BERLIN (AP) — The COVID-19 pandemic is “most certainly not over,” the head of the World Health Organization warned Sunday, despite a decline in reported cases since the peak of the omicron wave. He told governments that “we lower our guard at our peril.”

The U.N. health agency’s director-general, Tedros Adhanom Ghebreyesus, told officials gathered in Geneva for opening of the WHO’s annual meeting that “declining testing and sequencing means we are blinding ourselves to the evolution of the virus.” He also noted that almost 1 billion people in lower-income countries still haven’t been vaccinated.

In a weekly report Thursday on the global situation, WHO said the number of new COVID-19 cases appears to have stabilized after weeks of decline since late March, while the overall number of weekly deaths dropped.

While there has been progress, with 60% of the world’s population vaccinated, “it’s not over anywhere until it’s over everywhere,” Tedros said.

“Reported cases are increasing in almost 70 countries in all regions, and this in a world in which testing rates have plummeted,” he added.

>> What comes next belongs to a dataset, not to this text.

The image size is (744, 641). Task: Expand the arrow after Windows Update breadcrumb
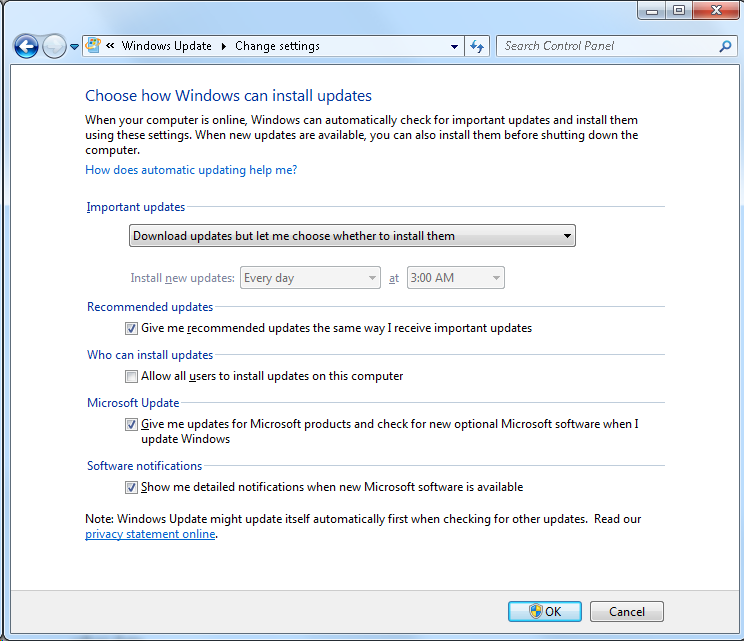(x=225, y=46)
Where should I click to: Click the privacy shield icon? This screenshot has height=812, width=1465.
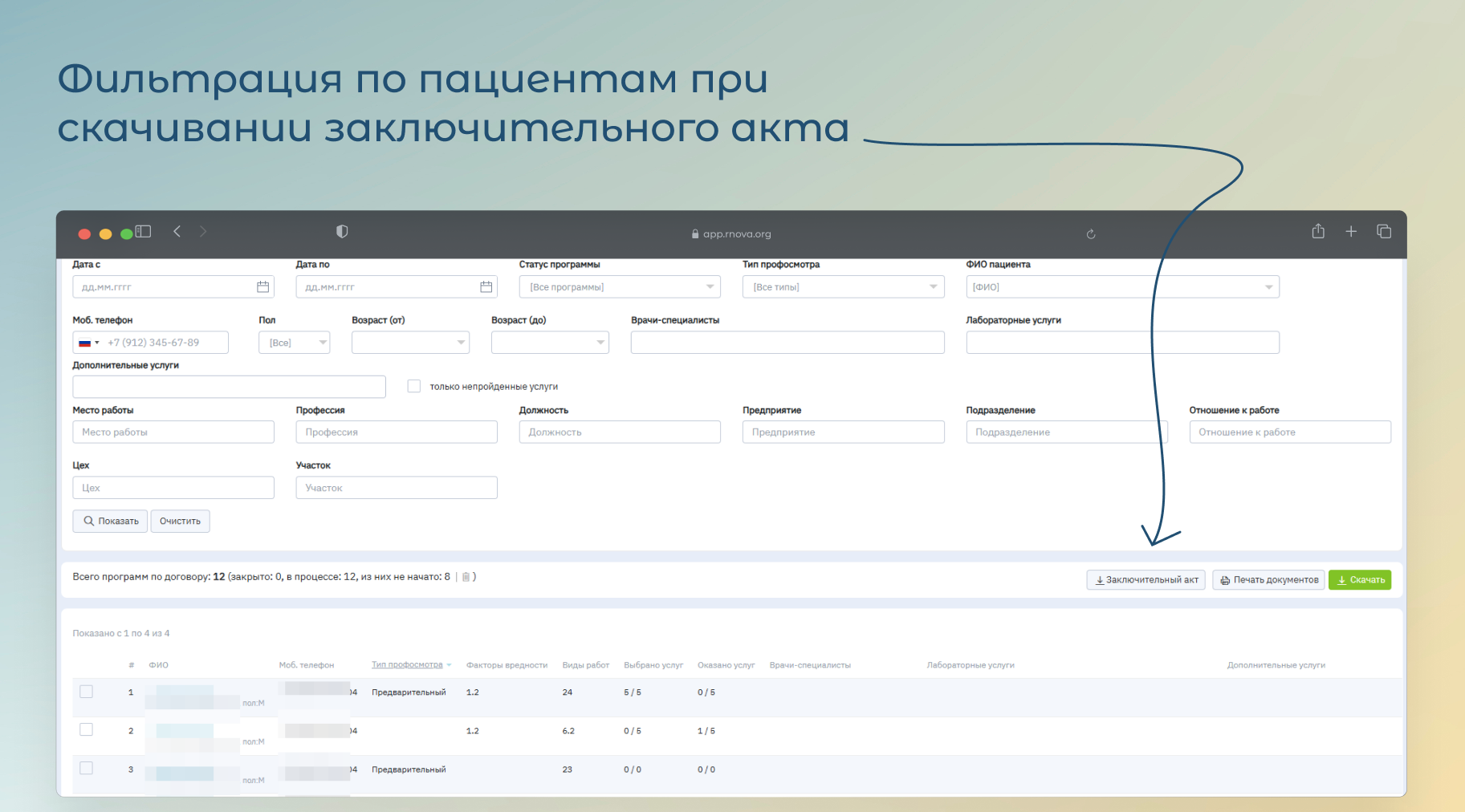click(342, 232)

Reported deaths are rising in Africa, the continent with the lowest vaccination coverage, he said, and only 57 countries — almost all of them wealthy — have vaccinated 70% of their people.

While the world’s vaccine supply has improved, there is “insufficient political commitment to roll out vaccines” in some countries, gaps in “operational or financial capacity” in others, he said.

“In all, we see vaccine hesitancy driven by misinformation and disinformation,” Tedros said. “The pandemic will not magically disappear, but we can end it.”

Tedros is expected to be appointed for a second five-year term this week at the World Health Assembly, the annual meeting of the WHO’s member countries.